Helena has worked exclusively with Scala in production since 2010 on large scale distributed systems in the cloud. As a Senior Cloud Engineer she was on the first Scala team at VMware building multi-tenant cloud automation systems, then in big data architecting, building and deploying streaming and batch analytics pipelines for Cyber Security for real time threat analysis. Most recently she has worked on streaming analytics and machine learning at scale with Apache Spark, Cassandra, Kafka, Akka and Scala. Helena is a committer to the Spark Cassandra Connector and a contributor to Akka, adding new features in Akka Cluster such as the initial version of the cluster metrics API and AdaptiveLoadBalancingRouter. While working at SpringSource she was a contributor to several open source projects such as Spring Integration and Spring AMQP. Helena is a speaker at international Big Data and Scala conferences such as Spark Summit, QCon, Scala Days, and Philly Emerging Technology. She is currently VP of Product Engineering at Tuplejump.
This talk will start by addressing what we need from a big data pipeline system in terms of performance, scalability, distribution, and concurrency as self-healing systems.

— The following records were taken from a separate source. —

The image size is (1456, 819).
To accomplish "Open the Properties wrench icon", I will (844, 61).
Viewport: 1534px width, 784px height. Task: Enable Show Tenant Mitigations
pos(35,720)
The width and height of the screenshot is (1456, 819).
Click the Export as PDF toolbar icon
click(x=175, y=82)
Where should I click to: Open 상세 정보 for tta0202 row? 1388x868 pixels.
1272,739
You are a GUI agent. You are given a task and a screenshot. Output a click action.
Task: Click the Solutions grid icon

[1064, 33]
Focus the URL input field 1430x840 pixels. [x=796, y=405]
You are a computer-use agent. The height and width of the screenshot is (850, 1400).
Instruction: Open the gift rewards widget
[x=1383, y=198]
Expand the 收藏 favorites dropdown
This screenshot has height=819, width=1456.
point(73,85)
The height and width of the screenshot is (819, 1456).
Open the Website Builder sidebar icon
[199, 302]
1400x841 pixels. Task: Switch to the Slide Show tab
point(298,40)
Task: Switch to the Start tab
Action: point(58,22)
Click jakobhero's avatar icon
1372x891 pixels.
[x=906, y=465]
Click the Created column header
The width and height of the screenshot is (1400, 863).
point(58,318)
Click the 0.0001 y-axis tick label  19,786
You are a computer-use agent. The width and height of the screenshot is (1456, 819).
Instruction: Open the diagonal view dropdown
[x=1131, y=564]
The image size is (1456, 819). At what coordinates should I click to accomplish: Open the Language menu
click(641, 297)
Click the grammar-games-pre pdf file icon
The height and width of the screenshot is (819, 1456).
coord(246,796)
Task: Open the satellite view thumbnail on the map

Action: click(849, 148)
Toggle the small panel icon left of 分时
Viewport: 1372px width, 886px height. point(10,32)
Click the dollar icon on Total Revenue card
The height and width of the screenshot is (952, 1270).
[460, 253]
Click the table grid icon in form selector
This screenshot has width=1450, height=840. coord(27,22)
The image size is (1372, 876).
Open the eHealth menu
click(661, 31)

From there I will step into why this particular set of technologies addresses these requirements and the features of each which support them. I will show how they actually work together, from the application layer to deployment across multiple data centers, in the framework of Lambda Architecture. Finally, I will show how to easily leverage and integrate everything from an application standpoint (in Scala) for fast, streaming computations in asynchronous event-driven environments.
This talk will address how a new architecture is emerging for analytics, based on Spark, Mesos, Akka, Cassandra and Kafka (SMACK). Popular architecture like Lambda separate layers of computation and delivery and require many technologies which have overlapping functionality. Some of this results in duplicated code, untyped processes, or high operational overhead, let alone the cost (i.e. ETL). I will discuss the problem domain and what is needed in terms of strategies, architecture and application design and code to begin leveraging simpler data flows. We will cover how the particular set of technologies addresses common requirements and how collaboratively they work together to enrich and reinforce each other.